A intervenção de Gurry se dá em meio à controvérsia em torno do ACTA – as iniciais em inglês de Acordo Comercial Anti-Falsificação – e do fato de que, apesar de ser um tratado de propriedade intelectual, foi intencionalmente negociado fora da instituição que a dirige. A boa notícia é que o diretor da OMPI pensa como a maioria das pessoas que já não está de acordo com a velha forma de se administrar os direitos da propriedade intelectual.
Especificamente, Gurry criticou o modelo institucional de criação de políticas públicas baseada na influência desproporcional (lobby) para criminalizar consumidores e responsabilizar intermediários (como provedores ou plataformas), assim como o modelo de tratados plurilaterais (problema que já havia sido abordado no ALT1040) que pretendem forçar mecanismos de auto-regulação. Gurry admitiu que a OMPI está limitada pela falta de vontade de muitos países para discutir o tema.
É muito importante que não esqueçamos que, além de todas as loucuras já propostas pelo ACTA, ele propõe a criação de uma instituição paralela à OMPI, chamada Comitê ACTA. O capítulo 5 do acordo estabelece as margens e metas para que este comitê se encarregue da implementação, operação, desenvolvimentos e emendas a este acordo. Em poucas palavras, se for aprovado, o Comitê pode alterar seu conteúdo para convertê-lo em uma arma legal ainda mais perigosa.
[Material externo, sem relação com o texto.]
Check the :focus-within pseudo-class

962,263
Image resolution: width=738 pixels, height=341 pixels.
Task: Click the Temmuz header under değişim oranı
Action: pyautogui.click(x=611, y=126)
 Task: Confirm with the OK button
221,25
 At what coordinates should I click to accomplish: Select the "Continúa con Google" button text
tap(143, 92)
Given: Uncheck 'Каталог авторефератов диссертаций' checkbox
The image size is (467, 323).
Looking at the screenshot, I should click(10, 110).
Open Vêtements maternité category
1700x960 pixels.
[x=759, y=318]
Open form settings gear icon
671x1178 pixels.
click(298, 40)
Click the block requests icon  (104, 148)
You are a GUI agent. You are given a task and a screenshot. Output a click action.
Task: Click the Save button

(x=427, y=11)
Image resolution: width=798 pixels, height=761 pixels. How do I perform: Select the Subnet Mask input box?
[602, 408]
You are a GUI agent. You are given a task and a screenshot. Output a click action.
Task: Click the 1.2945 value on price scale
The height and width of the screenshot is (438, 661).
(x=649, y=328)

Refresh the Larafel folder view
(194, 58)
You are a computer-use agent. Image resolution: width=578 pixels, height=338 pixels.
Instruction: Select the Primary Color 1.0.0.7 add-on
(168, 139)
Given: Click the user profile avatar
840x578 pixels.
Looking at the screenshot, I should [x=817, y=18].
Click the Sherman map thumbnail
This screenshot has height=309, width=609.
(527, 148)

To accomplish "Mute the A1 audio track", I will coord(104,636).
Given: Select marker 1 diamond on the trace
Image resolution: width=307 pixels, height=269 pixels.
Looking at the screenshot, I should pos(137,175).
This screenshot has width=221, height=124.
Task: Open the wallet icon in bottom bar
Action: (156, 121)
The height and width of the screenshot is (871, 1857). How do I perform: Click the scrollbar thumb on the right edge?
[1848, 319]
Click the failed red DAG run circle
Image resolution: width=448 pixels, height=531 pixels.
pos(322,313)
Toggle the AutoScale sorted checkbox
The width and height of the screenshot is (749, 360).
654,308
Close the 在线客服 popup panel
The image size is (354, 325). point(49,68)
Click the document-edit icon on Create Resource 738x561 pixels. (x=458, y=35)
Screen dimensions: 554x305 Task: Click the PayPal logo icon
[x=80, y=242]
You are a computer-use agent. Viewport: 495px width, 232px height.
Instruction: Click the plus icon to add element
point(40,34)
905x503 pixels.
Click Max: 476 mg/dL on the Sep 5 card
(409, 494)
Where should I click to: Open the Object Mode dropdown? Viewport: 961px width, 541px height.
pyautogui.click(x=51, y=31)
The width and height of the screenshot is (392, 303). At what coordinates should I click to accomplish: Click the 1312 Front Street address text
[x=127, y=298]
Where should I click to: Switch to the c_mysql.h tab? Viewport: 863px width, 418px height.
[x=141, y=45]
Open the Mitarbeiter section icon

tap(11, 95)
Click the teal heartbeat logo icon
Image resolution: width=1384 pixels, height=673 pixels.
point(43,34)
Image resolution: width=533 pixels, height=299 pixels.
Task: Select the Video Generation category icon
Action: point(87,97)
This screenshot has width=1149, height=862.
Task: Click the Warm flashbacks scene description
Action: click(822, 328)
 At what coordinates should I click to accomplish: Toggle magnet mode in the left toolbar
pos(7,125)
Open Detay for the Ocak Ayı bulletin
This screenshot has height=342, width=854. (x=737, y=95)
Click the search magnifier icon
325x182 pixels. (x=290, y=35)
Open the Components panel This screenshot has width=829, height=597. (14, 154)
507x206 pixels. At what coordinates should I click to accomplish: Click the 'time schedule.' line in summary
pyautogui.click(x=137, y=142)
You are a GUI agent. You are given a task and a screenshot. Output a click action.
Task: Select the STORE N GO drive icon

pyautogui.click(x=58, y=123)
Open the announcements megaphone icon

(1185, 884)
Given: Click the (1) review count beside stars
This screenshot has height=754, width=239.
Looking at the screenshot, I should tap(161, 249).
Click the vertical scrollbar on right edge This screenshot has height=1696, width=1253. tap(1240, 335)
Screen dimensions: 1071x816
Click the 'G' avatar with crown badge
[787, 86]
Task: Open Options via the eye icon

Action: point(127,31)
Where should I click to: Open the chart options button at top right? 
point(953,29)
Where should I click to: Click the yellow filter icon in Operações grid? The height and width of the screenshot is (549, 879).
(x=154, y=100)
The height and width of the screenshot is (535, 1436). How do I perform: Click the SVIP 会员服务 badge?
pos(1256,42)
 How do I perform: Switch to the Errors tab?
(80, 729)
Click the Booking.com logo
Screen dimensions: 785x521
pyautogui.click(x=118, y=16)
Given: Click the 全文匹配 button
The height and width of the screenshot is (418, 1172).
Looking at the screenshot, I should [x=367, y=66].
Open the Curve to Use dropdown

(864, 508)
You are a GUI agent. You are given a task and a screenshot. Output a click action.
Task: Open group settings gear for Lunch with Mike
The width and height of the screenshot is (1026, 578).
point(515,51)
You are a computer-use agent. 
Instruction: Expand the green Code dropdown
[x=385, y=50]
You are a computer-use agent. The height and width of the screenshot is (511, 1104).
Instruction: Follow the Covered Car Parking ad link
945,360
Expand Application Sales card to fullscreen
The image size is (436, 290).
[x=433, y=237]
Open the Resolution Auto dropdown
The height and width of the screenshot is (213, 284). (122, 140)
O Artigo 36 do Capítulo 5 estipula que o Comitê decidirá os procedimentos de consultoria por parte de grupos ou indivíduos não governamentais e para compartilhar informações com terceiros. O ponto sexto estabelece que as decisões para criar emendas no conteúdo devem ser tomadas e aprovadas por consenso dos integrantes do Comitê.
Finalmente, e em coerência com sua natureza opaca, o último ponto estabelece que as posições das partes consultadas devem ser confidenciais de acordo com as regras e procedimentos da Organização Mundial do Comércio. Os acordos plurilaterais de comércio gozam de sigilo, mas este é um tratado de propriedade intelectual e a razão pela qual os negociadores do ACTA negociaram por fora da OMPI, agora, é mais do que clara. Este é mais um argumento que converte o acordo em um candidato ao veto absoluto.
Enquanto supostos especialistas legais dizem que o modelo de propriedade intelectual tem que ser reforçado, o diretor da OMPI disse em seu discurso que:
“- Os velhos princípios de regulação da propriedade intelectual já não funcionam, particularmente para a internet [...] e podem colapsar o sistema inteiro de direitos de propriedade intelectual.
- Devemos reformular a pergunta que a maioria das pessoas vê ou escuta sobre o copyright e sobre a internet. As pessoas não reagem ao serem chamadas de piratas. De fato, alguns, como vimos, sentem-se orgulhosos. Temos que falar menos em termos de pirataria e mais em termos do risco da viabilidade financeira da cultura no século XXI.
- A história do confronto entre o mundo clássico do copyright com o entorno digital tem sido mais uma história lamentável de resistência ludista do que um exemplo de empenho inteligente.
- O copyright deve promover o dinamismo cultural, e não preservar interesses estabelecidos pelos negócios.”
Os argumentos contrários ao ACTA são infinitos, e o discurso de Gurry é um que dificilmente os políticos encarregados de tomar uma decisão quanto ao ACTA poderão ignorar.